#### What to work on:
In the listing below, count each line containing "width" and answer with the count only.

=== Section Start ===

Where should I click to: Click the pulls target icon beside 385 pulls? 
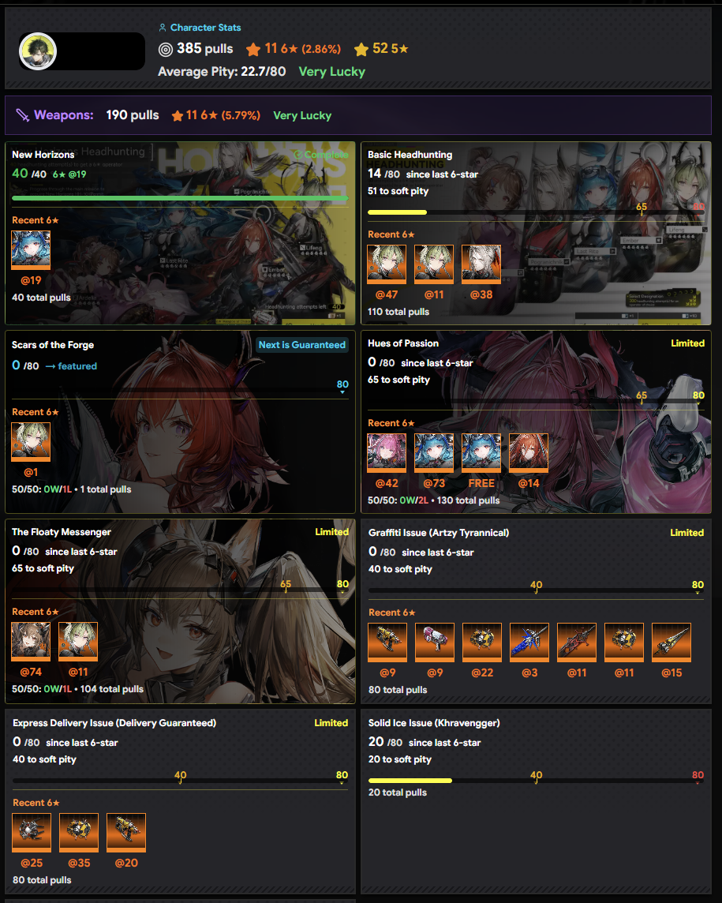[x=165, y=50]
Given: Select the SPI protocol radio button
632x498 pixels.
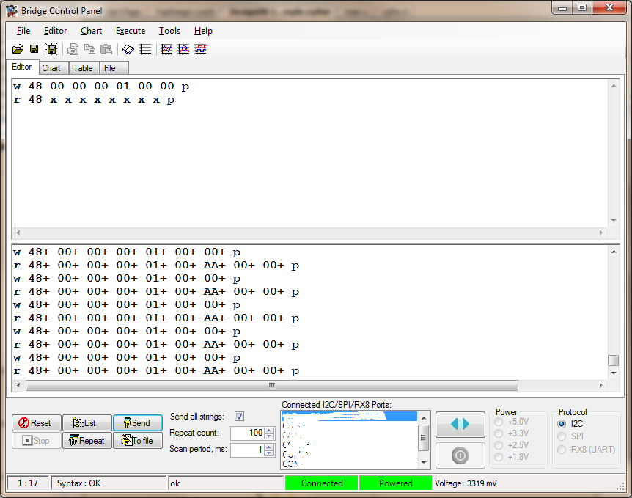Looking at the screenshot, I should [562, 436].
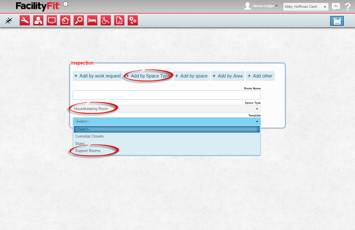The image size is (355, 230).
Task: Click the magnifying glass inspection icon
Action: [x=79, y=21]
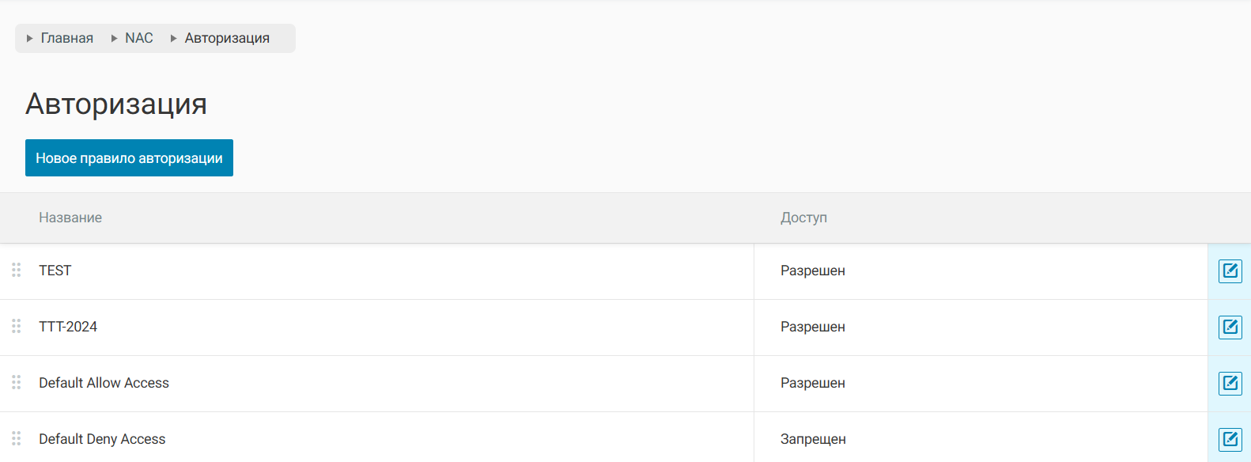Screen dimensions: 1251x462
Task: Click the Default Allow Access name
Action: click(104, 383)

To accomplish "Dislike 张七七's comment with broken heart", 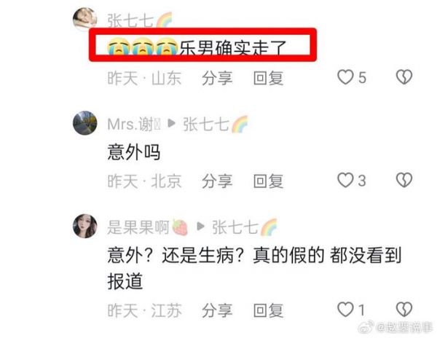I will tap(404, 77).
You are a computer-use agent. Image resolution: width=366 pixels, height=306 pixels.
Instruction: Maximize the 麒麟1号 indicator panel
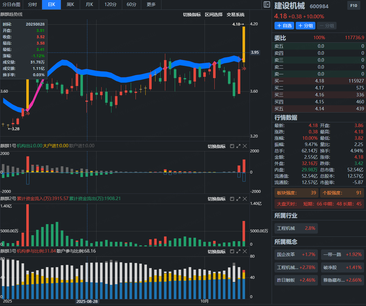[x=238, y=146]
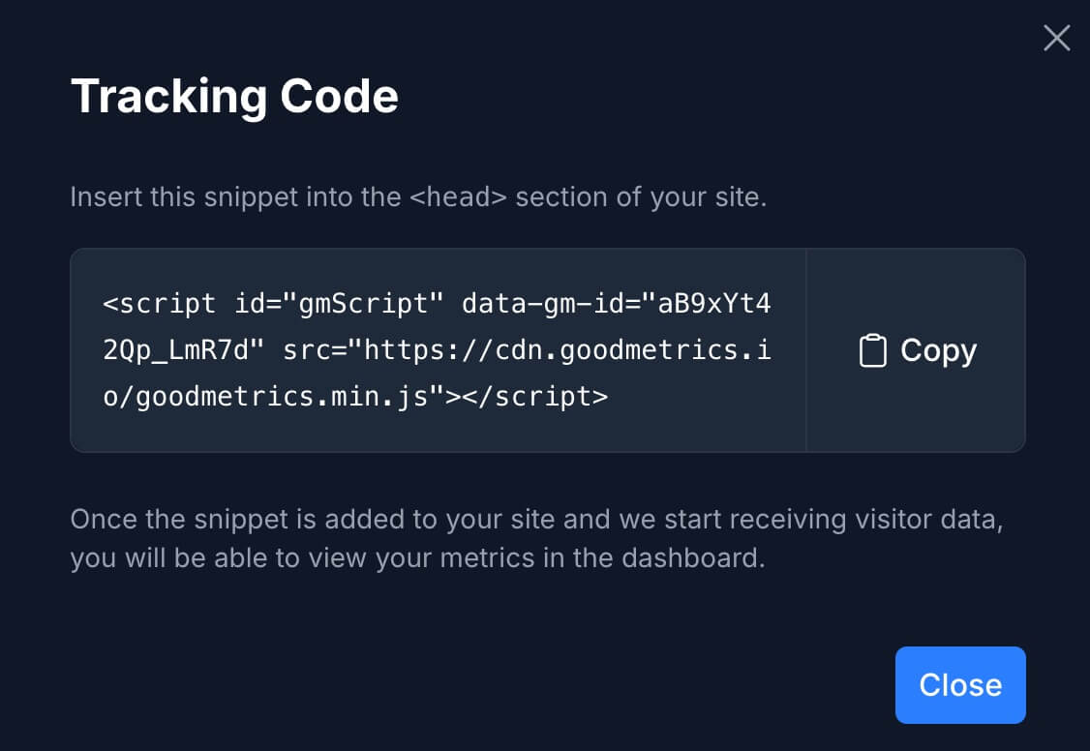1090x751 pixels.
Task: Click the "2Qp_LmR7d" ID fragment in code
Action: 183,349
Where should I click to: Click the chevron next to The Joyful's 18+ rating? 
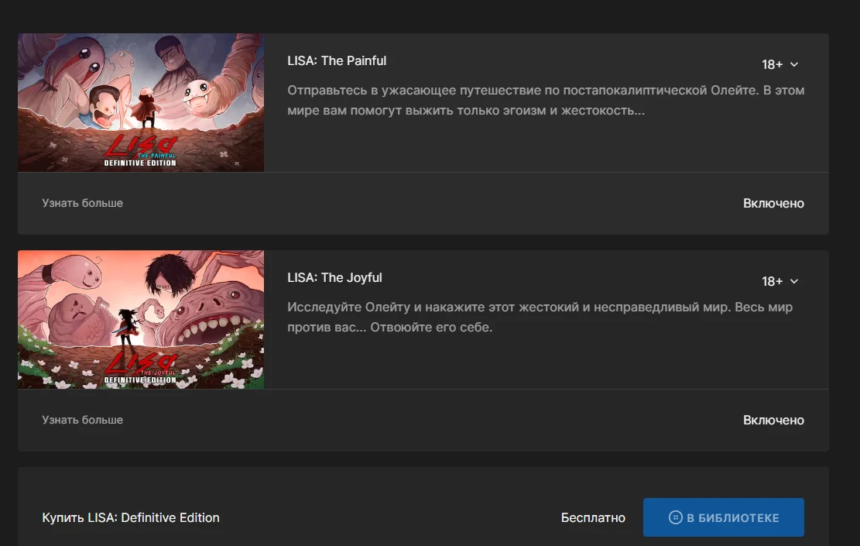pos(793,281)
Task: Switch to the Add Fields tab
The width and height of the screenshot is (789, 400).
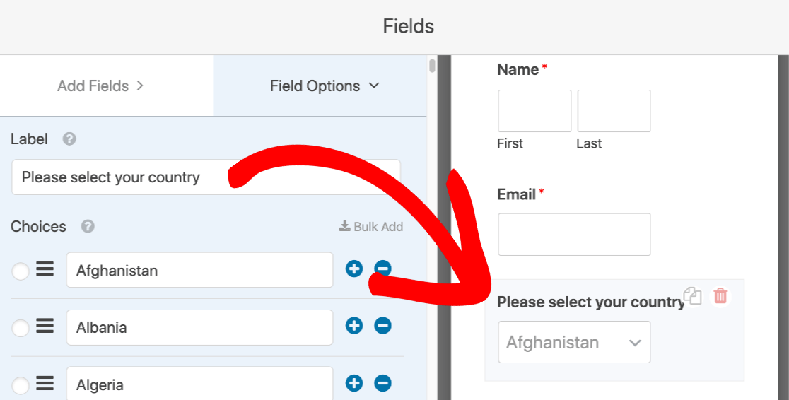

=== Section End ===

#### Exercise solution:
2